DOOR 1&2
Door, Door II : Tokyo Diary– Japon – 1988, 1991
Support : Bluray
Genre : Thriller, Drame, Erotique
Réalisateur : Banmei Takahashi
Acteurs : Keiko Takahashi, Daijirô, Shirô Shimomoto, Chikako Aoyama, Joe Yamanaka, Shingo Kazami…

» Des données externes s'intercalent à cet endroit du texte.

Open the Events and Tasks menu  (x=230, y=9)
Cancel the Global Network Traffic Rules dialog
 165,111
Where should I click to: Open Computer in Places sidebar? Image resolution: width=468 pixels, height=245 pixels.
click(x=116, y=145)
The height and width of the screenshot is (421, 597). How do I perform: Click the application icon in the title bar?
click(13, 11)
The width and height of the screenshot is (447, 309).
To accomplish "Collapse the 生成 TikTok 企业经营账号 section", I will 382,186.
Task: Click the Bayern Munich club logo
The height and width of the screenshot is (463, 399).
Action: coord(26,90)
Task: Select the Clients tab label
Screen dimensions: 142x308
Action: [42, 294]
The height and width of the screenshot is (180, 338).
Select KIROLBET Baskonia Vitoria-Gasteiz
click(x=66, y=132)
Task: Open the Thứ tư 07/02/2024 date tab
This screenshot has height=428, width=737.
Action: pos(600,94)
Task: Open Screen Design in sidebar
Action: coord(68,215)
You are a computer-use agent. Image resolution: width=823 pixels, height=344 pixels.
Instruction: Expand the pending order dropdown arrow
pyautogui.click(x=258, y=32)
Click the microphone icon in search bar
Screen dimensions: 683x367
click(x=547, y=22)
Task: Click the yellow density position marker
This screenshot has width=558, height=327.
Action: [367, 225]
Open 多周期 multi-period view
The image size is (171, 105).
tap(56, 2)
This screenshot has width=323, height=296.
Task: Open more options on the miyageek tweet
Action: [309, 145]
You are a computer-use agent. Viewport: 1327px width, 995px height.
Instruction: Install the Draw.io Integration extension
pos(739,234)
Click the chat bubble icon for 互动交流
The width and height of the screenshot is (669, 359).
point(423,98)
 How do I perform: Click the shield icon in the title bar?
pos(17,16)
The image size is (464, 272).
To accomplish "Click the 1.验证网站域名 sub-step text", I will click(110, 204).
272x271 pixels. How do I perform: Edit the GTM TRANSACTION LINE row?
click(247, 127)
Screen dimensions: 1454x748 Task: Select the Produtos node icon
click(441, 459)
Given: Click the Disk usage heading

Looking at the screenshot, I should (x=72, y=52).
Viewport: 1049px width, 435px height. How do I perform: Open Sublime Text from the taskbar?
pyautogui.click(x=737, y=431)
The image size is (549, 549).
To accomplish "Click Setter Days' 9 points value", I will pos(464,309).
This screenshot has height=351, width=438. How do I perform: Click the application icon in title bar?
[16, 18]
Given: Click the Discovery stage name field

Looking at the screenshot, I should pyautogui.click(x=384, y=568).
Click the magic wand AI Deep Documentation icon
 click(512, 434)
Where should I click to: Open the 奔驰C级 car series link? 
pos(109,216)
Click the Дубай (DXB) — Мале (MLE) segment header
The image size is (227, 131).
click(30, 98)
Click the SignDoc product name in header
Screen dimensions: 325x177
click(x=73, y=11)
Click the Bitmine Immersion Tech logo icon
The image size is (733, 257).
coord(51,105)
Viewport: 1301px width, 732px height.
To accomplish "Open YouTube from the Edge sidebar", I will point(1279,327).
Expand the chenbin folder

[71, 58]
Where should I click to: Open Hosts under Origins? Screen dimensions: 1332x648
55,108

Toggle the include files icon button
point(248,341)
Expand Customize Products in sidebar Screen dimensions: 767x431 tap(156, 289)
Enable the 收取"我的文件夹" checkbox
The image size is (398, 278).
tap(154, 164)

Musique : Goji Tsuno, Keisuke Shinohara
Image : 1.85 et 1.66 16/9
Son : Japonais DTS HD Master Audio 1.0
Sous-titres : Français
Durée : 176 minutes
Editeur : Carlotta Films
Date de sortie : 07 mai 2024
LE PITCH
Door : Femme au foyer, Yasuko Honda vit avec son mari et son fils. Régulièrement harcelée par les démarcheurs et les canulars téléphoniques, la jeune femme, excédée, finit par claquer la porte sur les doigts d’un vendeur. Choqué, celui-ci refuse d’en rester là. Sa vengeance se mue bientôt en véritable obsession…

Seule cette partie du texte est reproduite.